Does contemporary Western civilisation face any threat more pressing than that which emanates from within our own societies? The phenomenon that the conservative historian Maurice Cowling labelled “the higher liberalism” poses a greater danger to the health and survival of the West than any challenge from without, be it an assertive China, a failing Russia, or violent Islamic extremism. The dominant mode of thought among the political, media, and academic establishments, the higher liberalism threatens to strip us of our self-confidence and moral resources. It is inimical to freedom of thought and action. And manifested in modern identity politics, it also threatens to drive us all insane.

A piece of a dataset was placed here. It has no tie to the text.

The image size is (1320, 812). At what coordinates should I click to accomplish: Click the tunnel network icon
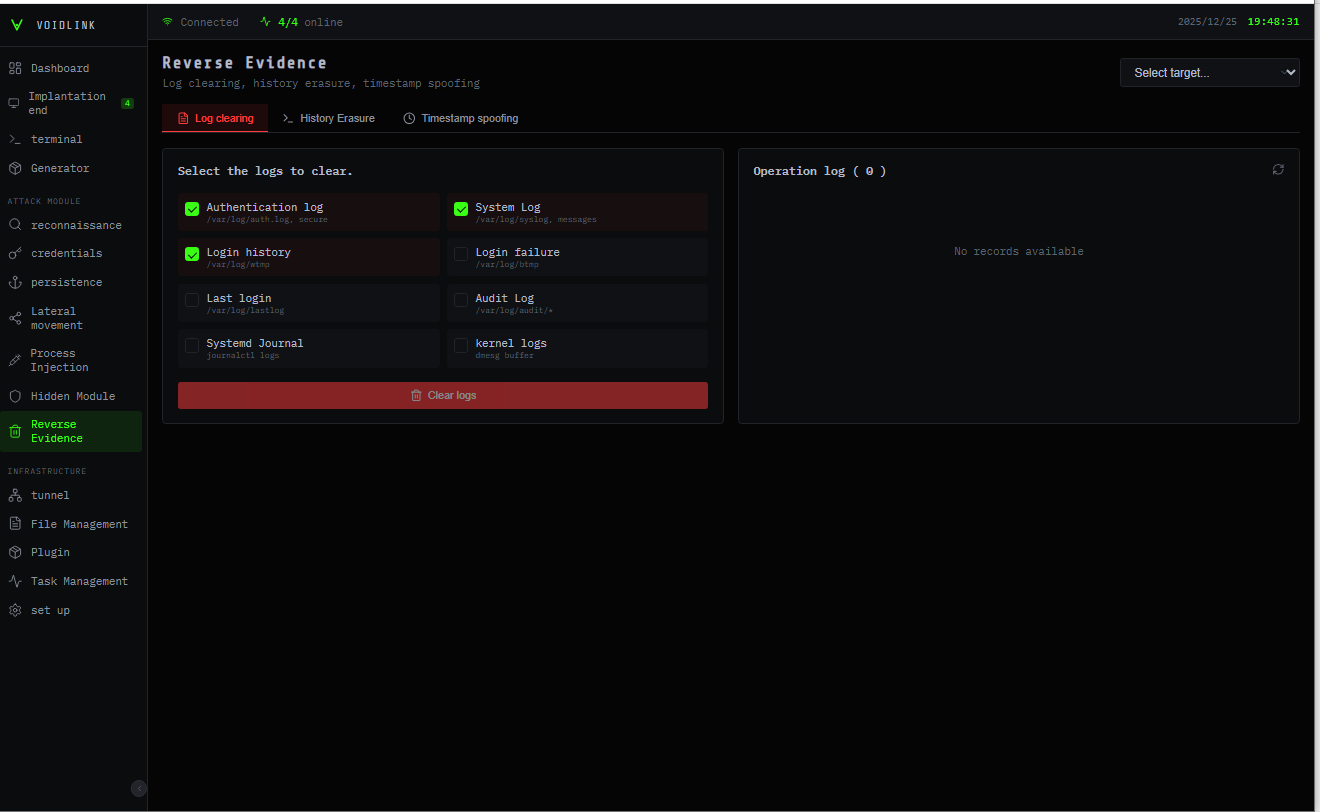tap(14, 495)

The appellation of Jonah Goldberg’s new book is certainly eye-catching. Yet it is a wholly appropriate one, as well. The book borrows its title from James Burnham’s Suicide of the West: An Essay on the Meaning and Destiny of Liberalism of 1964. Nor do the comparisons end on the front cover. Both Burnham and Goldberg’s works constitute urgent interventions in intellectual, political, and moral crises that threaten to swallow the West. Goldberg is a senior editor at National Review, the venerable magazine of conservatism founded by William F. Buckley, and holds a post at the American Enterprise Institute. He is also a prolific political commentator, writing for many American newspapers and making regular appearances on television. He is known for his 2008 polemic Liberal Fascism, which was an instant classic and exposed the brazen hypocrisy of the contemporary progressive Left to a wide popular audience.

Goldberg’s latest book is no less important, or persuasive. His subject is the way in which liberal, democratic, and capitalist civilisation is being eaten from the inside out. He argues that this is the convergence of multiple problems. One is the fact that we are hardwired to live in small tribes. Larger societies are, in evolutionary terms, a recent innovation, and one that human beings struggle with. The only way we can adapt is by finding some form of fulfilment in an inherently impersonal community. One method of achieving this is to forge a national, and looser civilisational, identity that carries wide appeal and earns the loyalty of those who live within its boundaries. Since the 18th century, this has worked well. Yet the merits of our society are now increasingly taken for granted by elites, bureaucrats, intellectuals, and artists. We are all accustomed to hearing that Western life is illiberal, oppressive, and exploitative. Simultaneously, the bourgeois values which helped the West to prosper — meritocracy, industriousness, creativity — are under attack from these same dominant voices. There are other problems, too. Capitalism itself, through its relentless dynamism and creative destruction, undermines traditions and ways of life. The secularisation of the West has weakened another of the most important social glues. The indirect result of all this is that the institutions of civil society, the things that make life worth living, from families and professional associations to schools and community groups, have fallen into a state of disrepair.